At the back of the store hung floor-length black velvet curtains. They were the kind of curtains used in theaters. Mel wanted to peek behind them, but she didn’t. What Cecily had told her about Tux’s Saturday Magic Matinees must have been true. She let her fingers run down a fold of velvet, but not for long. Mel felt the shopkeeper’s eyes on her back, and it was an uncomfortable feeling she was all too familiar with.

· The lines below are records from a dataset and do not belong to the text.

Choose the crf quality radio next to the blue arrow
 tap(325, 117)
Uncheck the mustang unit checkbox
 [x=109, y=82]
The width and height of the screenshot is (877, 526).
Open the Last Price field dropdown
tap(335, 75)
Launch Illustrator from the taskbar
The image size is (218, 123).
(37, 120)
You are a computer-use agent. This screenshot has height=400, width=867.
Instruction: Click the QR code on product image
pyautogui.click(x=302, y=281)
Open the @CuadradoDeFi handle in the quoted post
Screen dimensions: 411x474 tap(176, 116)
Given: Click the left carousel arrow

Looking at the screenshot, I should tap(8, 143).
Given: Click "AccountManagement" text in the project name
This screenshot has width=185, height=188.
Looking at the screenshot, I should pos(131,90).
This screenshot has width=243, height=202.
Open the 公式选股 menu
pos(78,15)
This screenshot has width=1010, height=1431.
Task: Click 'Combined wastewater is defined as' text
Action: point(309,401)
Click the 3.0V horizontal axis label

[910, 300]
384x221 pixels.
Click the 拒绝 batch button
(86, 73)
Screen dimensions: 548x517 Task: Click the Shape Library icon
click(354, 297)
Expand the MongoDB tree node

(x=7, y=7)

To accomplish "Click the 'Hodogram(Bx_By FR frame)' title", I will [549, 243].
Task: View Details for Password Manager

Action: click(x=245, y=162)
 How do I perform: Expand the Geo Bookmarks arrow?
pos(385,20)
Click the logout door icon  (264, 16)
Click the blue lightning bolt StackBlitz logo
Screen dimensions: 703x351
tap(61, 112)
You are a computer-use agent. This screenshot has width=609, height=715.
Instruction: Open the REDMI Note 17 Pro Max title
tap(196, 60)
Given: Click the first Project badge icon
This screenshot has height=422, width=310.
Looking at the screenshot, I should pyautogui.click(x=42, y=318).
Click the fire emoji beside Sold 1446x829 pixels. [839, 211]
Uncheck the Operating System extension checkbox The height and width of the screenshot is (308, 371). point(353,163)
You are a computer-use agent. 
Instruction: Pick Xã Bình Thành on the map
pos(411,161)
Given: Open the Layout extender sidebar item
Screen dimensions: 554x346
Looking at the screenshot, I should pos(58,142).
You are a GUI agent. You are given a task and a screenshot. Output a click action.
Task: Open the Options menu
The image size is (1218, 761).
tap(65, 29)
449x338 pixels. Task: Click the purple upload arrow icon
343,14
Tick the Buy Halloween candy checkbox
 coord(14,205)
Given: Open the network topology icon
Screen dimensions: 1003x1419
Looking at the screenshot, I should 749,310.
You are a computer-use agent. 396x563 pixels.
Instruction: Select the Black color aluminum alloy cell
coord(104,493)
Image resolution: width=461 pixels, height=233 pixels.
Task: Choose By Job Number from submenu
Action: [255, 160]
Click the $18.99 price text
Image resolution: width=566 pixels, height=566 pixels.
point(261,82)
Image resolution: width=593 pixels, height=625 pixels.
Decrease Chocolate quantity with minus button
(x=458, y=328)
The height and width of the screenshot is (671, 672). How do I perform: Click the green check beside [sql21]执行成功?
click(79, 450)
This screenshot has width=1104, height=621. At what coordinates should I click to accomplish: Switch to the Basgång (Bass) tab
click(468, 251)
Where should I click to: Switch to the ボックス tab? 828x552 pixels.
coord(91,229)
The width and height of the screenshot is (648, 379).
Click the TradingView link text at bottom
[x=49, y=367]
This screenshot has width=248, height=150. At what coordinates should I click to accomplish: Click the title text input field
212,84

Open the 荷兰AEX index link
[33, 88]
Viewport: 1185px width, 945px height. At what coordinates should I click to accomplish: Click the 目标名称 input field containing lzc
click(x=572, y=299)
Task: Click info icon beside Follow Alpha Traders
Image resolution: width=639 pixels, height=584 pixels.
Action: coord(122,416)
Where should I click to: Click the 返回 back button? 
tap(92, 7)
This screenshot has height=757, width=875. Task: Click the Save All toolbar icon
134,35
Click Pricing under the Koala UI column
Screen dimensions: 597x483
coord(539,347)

She made an about-turn, picked up the cans of Red Label on her way to the front, and set them next to the newspapers on the counter. Mel noticed the collection of four-leaf clovers pressed under the thick glass. There were
seven of them – Cecily’s lucky number. There wasn’t much behind the counter: chocolate bars, small packets of pain relievers, lottery tickets, gum, ballpoint pens, a few plastic tubs of penny candies, and assorted bags of chips. An old cardboard display, hanging slightly lopsided on the wall, held a few last pairs of cheap sunglasses.
“Will that be everything?” the storekeeper asked.
“I was wondering if I could also get some change?”
“Oh, sure. What do you need – dimes or nickels?” the storekeeper asked as he pushed a large key on the ornate cash register.
The register clunked, a gear was released somewhere within the enormous contraption, and it produced a clear and precise
ka ching!
as the cash drawer opened. Mel had never seen or heard anything like it.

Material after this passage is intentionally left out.